- **Directions**
Whenever a line in the entries below contains "inside", copy that line.

- **Supplied records**

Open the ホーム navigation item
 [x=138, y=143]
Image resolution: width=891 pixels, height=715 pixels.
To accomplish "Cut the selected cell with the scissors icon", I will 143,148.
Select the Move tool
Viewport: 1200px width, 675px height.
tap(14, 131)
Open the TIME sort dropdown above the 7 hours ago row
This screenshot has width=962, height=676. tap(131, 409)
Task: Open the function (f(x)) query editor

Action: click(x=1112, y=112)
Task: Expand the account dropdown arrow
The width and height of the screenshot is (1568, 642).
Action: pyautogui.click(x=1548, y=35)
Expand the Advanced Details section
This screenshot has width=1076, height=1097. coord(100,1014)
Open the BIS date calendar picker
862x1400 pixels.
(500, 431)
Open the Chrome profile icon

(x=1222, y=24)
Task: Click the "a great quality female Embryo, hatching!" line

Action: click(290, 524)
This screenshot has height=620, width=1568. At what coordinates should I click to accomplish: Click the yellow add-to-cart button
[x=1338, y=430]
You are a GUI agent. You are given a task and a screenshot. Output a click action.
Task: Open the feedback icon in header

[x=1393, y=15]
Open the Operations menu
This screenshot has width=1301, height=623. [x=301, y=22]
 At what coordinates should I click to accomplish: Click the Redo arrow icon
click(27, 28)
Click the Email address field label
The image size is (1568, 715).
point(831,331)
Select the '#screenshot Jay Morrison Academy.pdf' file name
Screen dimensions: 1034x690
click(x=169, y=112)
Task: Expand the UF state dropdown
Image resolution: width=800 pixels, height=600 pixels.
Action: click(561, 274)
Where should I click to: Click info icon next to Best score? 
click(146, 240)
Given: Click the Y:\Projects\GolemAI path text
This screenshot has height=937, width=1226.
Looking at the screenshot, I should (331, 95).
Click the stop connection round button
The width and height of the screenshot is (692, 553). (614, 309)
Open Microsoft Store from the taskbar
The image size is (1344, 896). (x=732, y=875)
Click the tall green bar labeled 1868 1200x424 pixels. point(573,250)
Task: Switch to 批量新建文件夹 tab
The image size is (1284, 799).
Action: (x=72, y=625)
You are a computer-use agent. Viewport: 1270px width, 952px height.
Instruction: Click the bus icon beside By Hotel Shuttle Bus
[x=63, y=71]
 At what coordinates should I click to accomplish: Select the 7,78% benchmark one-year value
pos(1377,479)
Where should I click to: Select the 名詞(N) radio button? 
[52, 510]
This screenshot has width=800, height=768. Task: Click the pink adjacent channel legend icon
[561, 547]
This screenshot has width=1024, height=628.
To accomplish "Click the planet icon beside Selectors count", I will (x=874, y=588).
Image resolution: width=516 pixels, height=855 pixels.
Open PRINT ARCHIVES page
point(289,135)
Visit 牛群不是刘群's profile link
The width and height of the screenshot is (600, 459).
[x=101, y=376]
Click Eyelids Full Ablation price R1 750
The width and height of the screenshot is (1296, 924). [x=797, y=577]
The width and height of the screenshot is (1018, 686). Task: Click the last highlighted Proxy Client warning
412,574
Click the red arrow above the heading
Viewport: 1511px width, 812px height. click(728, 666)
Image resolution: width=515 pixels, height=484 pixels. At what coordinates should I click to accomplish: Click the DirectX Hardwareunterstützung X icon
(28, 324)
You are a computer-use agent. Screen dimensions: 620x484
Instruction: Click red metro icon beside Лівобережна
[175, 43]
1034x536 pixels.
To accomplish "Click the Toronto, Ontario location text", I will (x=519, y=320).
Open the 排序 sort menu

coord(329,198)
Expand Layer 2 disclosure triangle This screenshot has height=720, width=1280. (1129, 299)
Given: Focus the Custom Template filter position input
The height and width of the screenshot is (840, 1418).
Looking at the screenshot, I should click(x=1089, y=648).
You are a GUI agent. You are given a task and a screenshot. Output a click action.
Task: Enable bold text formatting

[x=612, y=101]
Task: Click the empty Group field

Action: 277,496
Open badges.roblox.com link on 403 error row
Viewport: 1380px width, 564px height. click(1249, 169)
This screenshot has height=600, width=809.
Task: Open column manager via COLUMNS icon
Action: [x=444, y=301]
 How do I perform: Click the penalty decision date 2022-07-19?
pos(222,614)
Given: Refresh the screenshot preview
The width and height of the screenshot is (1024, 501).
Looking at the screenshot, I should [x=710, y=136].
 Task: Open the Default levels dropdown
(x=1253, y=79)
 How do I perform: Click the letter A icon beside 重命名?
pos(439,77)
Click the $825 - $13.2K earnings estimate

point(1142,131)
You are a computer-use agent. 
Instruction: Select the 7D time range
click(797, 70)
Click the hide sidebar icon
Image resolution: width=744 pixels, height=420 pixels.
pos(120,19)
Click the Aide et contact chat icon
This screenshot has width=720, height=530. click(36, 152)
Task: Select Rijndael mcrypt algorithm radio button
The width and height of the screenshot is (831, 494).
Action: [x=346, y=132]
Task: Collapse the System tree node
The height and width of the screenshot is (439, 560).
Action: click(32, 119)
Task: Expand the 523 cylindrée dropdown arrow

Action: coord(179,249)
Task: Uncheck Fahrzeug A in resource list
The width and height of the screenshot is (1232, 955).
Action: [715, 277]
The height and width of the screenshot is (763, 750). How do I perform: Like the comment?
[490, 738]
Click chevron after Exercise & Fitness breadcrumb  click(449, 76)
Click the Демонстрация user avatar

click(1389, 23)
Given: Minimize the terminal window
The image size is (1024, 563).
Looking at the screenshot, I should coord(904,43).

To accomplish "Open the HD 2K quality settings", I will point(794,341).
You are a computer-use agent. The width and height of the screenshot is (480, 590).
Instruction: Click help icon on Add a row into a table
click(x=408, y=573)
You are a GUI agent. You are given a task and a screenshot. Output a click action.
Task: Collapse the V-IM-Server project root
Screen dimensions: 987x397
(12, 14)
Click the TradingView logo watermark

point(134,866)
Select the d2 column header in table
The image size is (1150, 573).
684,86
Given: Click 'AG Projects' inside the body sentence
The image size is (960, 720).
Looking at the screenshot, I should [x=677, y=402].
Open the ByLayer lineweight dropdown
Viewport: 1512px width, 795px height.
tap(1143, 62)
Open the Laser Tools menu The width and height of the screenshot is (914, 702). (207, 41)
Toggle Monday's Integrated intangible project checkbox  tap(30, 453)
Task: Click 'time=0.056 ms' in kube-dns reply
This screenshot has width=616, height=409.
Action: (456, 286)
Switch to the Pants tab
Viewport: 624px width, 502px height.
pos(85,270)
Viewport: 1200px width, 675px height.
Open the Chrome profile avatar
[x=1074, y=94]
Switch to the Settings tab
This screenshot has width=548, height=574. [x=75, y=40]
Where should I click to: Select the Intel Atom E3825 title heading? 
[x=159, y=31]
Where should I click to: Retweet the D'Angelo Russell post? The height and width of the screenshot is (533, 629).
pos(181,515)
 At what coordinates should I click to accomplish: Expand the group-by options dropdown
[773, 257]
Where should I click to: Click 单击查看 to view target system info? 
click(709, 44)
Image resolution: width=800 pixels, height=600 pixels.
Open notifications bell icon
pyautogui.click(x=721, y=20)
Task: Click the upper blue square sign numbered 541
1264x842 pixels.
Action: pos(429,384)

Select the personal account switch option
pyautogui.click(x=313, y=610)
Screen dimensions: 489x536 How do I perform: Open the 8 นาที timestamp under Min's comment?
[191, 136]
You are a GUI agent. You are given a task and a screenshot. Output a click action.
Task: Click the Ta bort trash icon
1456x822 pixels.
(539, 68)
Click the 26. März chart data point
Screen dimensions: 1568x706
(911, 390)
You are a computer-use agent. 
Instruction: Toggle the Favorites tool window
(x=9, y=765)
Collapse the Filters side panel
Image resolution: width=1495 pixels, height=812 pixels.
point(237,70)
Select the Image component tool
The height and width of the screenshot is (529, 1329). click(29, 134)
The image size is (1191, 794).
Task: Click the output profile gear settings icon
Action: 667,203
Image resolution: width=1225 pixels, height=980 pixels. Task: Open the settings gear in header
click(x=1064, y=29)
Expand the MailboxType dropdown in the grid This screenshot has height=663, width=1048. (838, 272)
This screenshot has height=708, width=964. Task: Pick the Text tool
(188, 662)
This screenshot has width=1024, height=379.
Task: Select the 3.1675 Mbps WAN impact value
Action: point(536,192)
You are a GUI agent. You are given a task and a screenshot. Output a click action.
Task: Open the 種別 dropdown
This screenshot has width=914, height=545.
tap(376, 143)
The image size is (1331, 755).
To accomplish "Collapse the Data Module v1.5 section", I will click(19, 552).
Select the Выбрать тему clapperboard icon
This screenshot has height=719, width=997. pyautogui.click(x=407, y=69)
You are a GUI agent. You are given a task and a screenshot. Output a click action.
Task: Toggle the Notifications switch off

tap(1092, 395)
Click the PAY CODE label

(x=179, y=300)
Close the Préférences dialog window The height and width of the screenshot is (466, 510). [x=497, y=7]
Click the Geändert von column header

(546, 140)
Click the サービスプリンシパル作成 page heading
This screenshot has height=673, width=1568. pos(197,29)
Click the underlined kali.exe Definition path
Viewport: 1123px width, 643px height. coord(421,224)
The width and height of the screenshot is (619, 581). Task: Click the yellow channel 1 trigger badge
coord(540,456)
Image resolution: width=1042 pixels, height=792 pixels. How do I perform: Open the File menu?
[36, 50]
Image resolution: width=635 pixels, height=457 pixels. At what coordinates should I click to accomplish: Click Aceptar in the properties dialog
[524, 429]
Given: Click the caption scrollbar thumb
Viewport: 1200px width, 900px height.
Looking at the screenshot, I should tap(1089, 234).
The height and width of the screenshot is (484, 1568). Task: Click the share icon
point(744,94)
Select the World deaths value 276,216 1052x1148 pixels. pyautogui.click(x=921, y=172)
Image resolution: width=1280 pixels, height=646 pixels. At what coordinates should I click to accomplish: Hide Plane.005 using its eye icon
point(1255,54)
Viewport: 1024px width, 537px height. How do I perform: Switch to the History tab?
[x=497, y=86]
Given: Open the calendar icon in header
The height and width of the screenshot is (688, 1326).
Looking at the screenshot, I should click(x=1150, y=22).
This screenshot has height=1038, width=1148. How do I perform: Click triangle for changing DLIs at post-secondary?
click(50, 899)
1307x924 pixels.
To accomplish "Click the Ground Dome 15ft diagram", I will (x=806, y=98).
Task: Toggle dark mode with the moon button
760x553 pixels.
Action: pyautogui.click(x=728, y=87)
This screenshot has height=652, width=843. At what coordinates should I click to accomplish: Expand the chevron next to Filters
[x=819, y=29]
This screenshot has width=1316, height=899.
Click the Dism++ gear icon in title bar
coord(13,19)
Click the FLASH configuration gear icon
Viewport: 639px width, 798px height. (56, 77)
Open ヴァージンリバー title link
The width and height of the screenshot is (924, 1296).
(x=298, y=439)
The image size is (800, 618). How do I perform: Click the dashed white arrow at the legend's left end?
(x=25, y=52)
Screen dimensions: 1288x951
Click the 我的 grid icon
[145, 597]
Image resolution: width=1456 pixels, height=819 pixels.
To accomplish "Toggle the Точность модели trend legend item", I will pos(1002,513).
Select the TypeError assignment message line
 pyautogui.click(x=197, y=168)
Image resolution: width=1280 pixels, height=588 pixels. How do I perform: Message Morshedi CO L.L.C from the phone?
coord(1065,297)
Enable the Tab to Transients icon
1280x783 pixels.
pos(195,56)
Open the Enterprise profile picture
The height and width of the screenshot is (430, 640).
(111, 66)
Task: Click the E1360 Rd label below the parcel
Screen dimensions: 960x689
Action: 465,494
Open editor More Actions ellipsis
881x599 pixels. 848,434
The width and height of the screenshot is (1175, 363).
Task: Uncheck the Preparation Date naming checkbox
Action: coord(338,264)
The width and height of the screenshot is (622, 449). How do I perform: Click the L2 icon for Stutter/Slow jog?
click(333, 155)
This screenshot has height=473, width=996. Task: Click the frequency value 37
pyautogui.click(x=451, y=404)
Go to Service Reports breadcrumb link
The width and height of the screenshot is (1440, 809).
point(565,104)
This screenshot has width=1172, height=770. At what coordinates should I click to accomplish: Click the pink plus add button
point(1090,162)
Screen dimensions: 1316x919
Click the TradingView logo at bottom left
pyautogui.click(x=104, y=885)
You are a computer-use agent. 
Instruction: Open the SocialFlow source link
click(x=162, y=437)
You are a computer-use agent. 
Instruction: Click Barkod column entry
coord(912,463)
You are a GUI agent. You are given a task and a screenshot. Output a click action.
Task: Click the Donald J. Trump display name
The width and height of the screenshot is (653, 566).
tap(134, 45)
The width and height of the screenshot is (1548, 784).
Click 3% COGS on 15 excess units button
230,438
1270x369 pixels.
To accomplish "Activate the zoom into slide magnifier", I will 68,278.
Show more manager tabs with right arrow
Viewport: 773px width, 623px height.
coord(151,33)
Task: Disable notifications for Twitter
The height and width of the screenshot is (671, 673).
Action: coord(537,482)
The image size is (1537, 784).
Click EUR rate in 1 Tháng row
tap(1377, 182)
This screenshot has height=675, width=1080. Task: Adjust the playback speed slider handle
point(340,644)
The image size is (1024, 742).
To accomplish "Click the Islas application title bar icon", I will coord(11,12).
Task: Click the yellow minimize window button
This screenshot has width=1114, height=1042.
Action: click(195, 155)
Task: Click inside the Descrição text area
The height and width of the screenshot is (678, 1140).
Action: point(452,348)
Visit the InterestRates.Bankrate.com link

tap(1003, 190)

- **Answer**
Given: Click 'AG Projects' inside the body sentence
Task: Click inside the Descrição text area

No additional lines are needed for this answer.